### EXERCISE DETAILS:
Every entry is to be set down a second time, precisely as written.

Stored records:
+ + + + + + +
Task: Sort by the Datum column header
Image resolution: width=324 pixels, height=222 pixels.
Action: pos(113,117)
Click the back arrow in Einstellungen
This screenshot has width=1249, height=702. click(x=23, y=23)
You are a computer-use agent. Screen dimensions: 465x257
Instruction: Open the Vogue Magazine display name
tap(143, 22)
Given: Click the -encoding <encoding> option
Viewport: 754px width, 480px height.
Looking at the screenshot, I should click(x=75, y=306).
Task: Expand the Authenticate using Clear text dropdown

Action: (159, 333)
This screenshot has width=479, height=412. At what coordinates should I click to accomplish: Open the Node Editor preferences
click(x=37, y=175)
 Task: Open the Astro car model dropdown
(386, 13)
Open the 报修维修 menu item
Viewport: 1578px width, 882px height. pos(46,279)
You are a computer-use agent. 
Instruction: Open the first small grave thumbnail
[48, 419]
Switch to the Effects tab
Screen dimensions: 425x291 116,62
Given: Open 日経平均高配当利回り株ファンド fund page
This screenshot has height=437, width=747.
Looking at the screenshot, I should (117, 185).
+ + + + + + +
### COMPLETED EXERCISE:
Task: Sort by the Datum column header
Image resolution: width=324 pixels, height=222 pixels.
Action: pos(113,117)
Click the back arrow in Einstellungen
This screenshot has width=1249, height=702. click(x=23, y=23)
You are a computer-use agent. Screen dimensions: 465x257
Instruction: Open the Vogue Magazine display name
tap(143, 22)
Given: Click the -encoding <encoding> option
Viewport: 754px width, 480px height.
Looking at the screenshot, I should click(x=75, y=306).
Task: Expand the Authenticate using Clear text dropdown

Action: (159, 333)
This screenshot has width=479, height=412. At what coordinates should I click to accomplish: Open the Node Editor preferences
click(x=37, y=175)
 Task: Open the Astro car model dropdown
(386, 13)
Open the 报修维修 menu item
Viewport: 1578px width, 882px height. pos(46,279)
You are a computer-use agent. 
Instruction: Open the first small grave thumbnail
[48, 419]
Switch to the Effects tab
Screen dimensions: 425x291 116,62
Given: Open 日経平均高配当利回り株ファンド fund page
This screenshot has height=437, width=747.
Looking at the screenshot, I should (117, 185).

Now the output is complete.